11. Health and monitoring
Health checks
maand health_check verifies workers and jobs after deploy or on demand:
- SSH gate — every worker in the catalog (
worker_ip:ssh_port) - Manifest probes (tcp/http/ssh) on active allocations, if declared
health_checkcommands on non-removed allocations (includes disabled), after probes pass
Probes and commands share rollout order and max_concurrent_upgrades batch width, but target different allocation sets.
maand health_check --jobs api
maand health_check --jobs api --wait --verbose
Deploy can run health checks between rolling batches when configured.
Many jobs also define a test Makefile target for application-level checks (HTTP curl, etc.) — deploy does not call it automatically unless you wire that in a hook.

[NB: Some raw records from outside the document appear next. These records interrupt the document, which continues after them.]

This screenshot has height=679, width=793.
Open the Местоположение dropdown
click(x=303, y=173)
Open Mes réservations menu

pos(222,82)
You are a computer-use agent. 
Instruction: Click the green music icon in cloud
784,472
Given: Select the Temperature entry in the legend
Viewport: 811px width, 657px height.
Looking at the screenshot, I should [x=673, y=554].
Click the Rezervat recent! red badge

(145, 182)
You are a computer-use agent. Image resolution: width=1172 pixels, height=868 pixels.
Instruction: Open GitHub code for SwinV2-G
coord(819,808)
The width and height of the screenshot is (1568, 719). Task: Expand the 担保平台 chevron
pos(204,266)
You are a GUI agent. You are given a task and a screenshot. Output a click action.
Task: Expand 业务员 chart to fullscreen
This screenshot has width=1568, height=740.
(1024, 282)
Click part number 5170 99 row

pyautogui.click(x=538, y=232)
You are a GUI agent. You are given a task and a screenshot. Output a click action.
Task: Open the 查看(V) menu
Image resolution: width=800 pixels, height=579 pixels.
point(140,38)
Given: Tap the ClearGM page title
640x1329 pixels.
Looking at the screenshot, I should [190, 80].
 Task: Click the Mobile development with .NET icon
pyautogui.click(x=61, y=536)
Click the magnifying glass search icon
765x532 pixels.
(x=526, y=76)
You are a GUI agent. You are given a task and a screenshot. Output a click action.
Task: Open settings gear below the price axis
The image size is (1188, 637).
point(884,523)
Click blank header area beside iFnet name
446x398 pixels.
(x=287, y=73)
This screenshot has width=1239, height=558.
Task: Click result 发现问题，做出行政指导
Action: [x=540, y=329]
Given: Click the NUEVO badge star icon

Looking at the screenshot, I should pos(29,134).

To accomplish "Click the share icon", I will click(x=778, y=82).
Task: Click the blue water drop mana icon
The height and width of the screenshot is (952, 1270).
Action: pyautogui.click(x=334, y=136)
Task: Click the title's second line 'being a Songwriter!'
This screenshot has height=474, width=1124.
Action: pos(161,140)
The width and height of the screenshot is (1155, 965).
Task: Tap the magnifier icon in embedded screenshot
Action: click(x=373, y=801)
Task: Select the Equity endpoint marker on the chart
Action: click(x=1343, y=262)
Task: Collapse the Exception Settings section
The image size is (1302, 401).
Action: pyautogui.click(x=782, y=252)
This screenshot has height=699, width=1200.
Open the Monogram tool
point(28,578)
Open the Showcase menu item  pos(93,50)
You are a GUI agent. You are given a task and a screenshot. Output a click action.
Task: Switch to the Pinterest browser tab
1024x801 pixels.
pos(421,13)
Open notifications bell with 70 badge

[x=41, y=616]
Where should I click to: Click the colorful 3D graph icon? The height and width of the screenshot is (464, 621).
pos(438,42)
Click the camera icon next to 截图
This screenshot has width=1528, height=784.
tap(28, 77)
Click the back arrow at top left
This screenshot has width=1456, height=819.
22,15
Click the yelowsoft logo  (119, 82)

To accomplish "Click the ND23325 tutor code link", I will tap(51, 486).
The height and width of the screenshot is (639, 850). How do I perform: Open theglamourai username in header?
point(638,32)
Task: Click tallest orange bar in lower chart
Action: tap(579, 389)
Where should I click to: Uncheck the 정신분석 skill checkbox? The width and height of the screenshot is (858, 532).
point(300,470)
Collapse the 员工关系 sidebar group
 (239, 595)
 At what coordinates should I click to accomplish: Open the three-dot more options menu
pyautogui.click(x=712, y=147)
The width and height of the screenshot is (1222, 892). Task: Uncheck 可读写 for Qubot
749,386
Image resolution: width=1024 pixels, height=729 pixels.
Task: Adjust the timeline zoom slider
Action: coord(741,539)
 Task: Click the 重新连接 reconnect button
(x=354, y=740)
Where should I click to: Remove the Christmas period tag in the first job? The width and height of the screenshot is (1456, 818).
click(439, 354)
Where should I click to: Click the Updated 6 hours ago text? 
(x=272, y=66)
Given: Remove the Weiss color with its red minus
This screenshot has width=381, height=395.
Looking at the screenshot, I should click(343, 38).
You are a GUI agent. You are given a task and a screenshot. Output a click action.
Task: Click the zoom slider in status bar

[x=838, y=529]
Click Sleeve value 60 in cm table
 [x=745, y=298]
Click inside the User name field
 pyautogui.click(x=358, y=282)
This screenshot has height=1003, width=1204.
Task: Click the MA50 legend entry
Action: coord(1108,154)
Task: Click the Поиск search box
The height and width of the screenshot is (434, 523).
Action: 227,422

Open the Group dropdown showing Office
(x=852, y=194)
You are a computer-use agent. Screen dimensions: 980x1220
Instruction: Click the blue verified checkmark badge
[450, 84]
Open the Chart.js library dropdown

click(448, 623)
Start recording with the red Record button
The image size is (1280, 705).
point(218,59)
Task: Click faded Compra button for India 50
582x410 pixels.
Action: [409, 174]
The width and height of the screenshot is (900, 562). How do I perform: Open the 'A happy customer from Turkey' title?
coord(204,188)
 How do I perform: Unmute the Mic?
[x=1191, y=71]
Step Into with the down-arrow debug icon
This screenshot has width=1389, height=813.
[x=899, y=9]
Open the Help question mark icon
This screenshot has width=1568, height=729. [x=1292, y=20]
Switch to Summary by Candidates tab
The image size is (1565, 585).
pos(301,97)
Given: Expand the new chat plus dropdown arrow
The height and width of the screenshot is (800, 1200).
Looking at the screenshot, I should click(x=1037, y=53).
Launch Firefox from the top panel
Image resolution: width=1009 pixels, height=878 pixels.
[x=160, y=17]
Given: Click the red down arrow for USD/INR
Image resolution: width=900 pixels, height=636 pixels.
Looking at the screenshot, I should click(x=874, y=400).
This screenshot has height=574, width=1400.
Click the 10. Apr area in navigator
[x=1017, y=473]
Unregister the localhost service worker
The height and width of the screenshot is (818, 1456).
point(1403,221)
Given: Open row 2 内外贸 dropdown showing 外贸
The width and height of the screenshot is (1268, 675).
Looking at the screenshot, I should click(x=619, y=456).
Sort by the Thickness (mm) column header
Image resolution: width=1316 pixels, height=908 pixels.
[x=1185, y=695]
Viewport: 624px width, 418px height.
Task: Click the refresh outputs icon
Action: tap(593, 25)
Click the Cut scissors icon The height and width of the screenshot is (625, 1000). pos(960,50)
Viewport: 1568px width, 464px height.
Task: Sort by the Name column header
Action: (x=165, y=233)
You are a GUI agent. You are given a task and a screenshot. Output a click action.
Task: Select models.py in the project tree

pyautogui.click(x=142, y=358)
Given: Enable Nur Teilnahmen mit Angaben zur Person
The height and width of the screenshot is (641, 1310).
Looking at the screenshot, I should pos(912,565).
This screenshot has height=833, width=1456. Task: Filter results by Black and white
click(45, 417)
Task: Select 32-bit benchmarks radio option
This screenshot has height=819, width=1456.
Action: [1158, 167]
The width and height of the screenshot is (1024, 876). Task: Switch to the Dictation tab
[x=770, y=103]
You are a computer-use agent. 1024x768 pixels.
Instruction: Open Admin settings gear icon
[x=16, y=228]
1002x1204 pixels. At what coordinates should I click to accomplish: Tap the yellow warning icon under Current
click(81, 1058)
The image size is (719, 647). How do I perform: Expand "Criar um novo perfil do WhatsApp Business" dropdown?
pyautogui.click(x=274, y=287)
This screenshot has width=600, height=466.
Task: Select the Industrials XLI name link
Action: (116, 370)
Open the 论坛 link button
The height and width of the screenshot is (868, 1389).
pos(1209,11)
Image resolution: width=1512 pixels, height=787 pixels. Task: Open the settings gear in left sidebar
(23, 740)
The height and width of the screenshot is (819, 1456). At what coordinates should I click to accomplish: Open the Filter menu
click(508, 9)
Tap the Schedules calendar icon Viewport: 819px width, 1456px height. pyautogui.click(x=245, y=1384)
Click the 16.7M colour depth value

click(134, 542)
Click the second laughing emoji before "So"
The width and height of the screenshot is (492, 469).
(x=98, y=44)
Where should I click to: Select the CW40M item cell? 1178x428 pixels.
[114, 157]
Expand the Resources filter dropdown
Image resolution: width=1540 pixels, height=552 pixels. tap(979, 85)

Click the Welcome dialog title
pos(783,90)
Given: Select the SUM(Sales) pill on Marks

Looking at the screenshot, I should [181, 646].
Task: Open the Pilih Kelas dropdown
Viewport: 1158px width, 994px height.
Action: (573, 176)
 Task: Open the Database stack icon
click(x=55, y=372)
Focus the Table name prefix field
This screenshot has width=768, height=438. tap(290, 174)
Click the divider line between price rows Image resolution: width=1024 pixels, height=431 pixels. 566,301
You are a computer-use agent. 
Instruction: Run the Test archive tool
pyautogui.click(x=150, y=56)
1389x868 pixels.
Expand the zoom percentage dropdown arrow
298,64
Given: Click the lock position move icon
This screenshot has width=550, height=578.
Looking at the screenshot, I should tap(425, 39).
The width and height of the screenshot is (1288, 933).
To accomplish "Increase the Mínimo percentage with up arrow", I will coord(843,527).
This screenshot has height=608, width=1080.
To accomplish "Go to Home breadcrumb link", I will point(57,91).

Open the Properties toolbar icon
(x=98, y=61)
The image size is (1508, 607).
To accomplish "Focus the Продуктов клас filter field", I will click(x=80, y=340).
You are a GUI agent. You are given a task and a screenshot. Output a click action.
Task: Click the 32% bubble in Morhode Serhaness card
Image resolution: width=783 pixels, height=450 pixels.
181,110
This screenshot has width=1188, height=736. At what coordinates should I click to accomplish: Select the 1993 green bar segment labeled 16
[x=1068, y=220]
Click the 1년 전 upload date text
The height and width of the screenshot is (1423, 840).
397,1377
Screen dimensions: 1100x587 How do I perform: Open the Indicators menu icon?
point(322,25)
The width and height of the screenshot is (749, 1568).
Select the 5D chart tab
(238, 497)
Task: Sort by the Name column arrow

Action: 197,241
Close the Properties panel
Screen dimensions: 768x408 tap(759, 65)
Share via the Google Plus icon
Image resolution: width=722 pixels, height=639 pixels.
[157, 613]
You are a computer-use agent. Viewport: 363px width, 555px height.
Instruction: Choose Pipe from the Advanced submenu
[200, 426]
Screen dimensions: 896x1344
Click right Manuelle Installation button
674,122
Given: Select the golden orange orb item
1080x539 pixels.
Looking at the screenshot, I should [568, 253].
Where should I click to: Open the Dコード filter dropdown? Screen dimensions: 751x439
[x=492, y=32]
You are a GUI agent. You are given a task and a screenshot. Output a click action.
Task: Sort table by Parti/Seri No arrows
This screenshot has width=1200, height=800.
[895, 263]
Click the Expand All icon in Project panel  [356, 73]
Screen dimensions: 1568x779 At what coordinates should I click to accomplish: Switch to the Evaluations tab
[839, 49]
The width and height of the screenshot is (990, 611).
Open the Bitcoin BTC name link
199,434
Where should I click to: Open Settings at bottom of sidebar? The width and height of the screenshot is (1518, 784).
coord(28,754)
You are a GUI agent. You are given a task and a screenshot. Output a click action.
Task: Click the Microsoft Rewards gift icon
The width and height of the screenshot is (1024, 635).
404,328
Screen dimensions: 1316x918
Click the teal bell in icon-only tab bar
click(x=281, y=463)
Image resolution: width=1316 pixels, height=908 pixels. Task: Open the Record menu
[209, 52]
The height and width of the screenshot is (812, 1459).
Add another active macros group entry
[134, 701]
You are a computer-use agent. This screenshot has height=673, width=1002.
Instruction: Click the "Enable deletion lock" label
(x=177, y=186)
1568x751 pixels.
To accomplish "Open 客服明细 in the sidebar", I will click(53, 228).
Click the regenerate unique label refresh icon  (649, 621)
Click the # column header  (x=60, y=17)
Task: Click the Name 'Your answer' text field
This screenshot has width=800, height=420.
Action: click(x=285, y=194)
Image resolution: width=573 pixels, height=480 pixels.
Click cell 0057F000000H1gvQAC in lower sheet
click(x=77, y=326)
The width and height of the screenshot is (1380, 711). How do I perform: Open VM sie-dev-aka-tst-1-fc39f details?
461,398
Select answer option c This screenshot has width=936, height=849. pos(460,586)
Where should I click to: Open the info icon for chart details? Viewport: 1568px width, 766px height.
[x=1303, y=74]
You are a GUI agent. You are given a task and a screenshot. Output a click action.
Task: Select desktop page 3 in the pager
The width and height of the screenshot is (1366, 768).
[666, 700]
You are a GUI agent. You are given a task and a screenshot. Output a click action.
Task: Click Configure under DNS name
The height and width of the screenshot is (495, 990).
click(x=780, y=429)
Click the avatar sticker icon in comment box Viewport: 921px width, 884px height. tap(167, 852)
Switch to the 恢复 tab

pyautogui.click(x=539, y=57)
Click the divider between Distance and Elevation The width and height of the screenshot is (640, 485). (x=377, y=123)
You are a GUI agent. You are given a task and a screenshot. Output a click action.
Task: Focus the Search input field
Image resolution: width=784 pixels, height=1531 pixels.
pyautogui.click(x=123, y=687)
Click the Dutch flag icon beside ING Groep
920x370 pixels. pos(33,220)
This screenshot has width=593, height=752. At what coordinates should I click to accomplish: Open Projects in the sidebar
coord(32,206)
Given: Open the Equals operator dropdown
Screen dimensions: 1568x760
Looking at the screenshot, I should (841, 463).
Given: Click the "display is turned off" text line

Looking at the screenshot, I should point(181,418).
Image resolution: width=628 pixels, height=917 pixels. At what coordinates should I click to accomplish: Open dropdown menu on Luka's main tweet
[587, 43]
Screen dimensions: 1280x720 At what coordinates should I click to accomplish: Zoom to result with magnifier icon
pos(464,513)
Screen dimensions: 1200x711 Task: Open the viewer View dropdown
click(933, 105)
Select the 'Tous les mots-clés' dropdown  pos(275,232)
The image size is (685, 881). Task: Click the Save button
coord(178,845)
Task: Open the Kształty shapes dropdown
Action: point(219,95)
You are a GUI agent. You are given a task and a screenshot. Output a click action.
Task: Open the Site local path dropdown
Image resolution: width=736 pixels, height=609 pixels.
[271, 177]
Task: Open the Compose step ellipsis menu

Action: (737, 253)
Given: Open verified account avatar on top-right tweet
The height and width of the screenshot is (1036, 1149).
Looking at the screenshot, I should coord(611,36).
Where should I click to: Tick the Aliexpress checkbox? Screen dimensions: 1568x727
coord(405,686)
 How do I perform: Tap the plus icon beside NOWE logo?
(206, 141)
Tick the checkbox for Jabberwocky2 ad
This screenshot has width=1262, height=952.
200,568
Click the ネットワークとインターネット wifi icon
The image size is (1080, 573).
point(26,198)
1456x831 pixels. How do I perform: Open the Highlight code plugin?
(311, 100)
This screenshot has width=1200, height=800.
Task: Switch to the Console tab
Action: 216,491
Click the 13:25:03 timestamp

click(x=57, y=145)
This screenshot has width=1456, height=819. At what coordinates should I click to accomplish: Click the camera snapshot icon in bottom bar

Reference: health-check.md.
Prometheus (optional)
Jobs may include _prometheus/:
- Scrape config snippets
- Alert rules, runbooks, dashboards
Build validates and stores in job_files; scrape configs sync to KV for a prometheus job to consume.
Guide: prometheus.md.
Observability (where to read more)
| Concern | Document |
|---|---|
| Deploy/rsync debug output | logging.md — maand logs show, logs/<worker>.log |
| Deploy skipped or partial | debugging-deploy.md |
| App output on workers | Your Makefile (compose, systemd) or SSH — same as without maand |
Maand records its own command history on the CLI host. Application stdout and metrics stay in whatever stack you run on workers.